Authors: Katia Lief
So it was done, that fast. Abe’s murder was solved. You could almost feel the reverberations of the city machine clicking over the past few days, pulling strings and favors to steer attention in an acceptable direction. See? They were not soft on the mob when it suited them. See? They were fully prepared to send a Tarentino soldier to prison.

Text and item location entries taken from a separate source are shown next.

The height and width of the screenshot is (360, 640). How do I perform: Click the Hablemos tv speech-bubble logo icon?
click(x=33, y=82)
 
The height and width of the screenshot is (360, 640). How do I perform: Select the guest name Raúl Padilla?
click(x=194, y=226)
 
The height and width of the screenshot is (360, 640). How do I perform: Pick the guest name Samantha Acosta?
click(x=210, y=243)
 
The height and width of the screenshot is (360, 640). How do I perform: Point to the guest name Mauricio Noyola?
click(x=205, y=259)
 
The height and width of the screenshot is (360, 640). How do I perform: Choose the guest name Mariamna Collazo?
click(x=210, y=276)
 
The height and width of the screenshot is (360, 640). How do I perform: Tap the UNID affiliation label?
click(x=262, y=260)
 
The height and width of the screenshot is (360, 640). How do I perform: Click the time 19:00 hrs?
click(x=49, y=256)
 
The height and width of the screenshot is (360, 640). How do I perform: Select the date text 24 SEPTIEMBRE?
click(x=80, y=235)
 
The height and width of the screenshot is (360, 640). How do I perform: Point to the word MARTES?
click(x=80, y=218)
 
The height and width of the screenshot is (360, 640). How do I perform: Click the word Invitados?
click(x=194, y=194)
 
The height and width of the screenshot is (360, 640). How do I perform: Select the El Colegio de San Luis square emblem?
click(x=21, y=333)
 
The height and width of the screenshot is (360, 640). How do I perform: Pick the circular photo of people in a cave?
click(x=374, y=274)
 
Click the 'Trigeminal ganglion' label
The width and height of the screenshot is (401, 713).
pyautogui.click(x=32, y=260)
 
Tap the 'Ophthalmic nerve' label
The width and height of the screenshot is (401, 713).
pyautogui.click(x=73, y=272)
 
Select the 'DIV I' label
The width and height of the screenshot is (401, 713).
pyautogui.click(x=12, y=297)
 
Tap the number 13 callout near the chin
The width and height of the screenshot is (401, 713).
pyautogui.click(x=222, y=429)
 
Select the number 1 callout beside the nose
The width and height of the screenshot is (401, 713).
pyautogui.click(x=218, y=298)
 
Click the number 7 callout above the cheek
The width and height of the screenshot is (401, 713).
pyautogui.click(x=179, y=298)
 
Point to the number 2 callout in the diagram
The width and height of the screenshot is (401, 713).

What land deal? Whose bones?
Maybe they did have the real killer, maybe they
didn
’t, but it was such an obvious maneuver. I wondered what Courtney thought about it and dialed her cell phone to find out. It went straight to voicemail so I left a message: “I just read the front page. Start pedaling, Courtney; looks like you’ve got some ground to make up. What
do
you think about this? Call me.”
Sunday afternoon I walked Nat over to the movie theater where Henry and The Dad, Bill, were waiting with tickets in hand. When I asked what time I should pick Nat up after dinner, Bill said not to worry, that he would personally bring him home. He said it in a tone that insisted that this was how it would be and I knew in that moment that Nat had told Henry about Joe and that Henry in turn had told his parents. I thought it was kind of them to help this way when they might have forbidden their son from being involved with us at all.
“Expect us around nine o’clock,” Bill said. “Come on, boys, let’s get in there and find some seats.”
I had told Rich that I’d meet him at his place right after dropping Nat off at the movies but wasn’t surprised when he appeared around the corner from the theater.
“So now
you’re
stalking me.” I kissed him right on the lips – boldly, in public. We turned away from Court Street and walked up State, a leafy block of brownstones bathed in century-old shadows.
“I saw Joe a few minutes ago,” Rich said as we neared Clinton Street, where we turned in the direction of Verandah Place, his home, a meal, our bodies. “He must have followed you here. I’m glad I didn’t listen to you and let you meet me at my place.”
“I’m glad you didn’t, either. What was he doing?”
“He crossed the street a ways behind you, then crossed back. I think he saw me. I think he knows who I am.”
“Really?” But why wouldn’t he? He was always, always there whether I saw him or not.
“So we have to figure out how we pick Nat up later without Henry’s parents cottoning on.”
“Taken care of. The Dad’s bringing him home at nine.”
“Then I’ll get you home before that.”
Plans, evasions, strategies. I could no longer live without them. It was a leap of faith that I was out of the house at all yet I was grateful for the break from my four walls.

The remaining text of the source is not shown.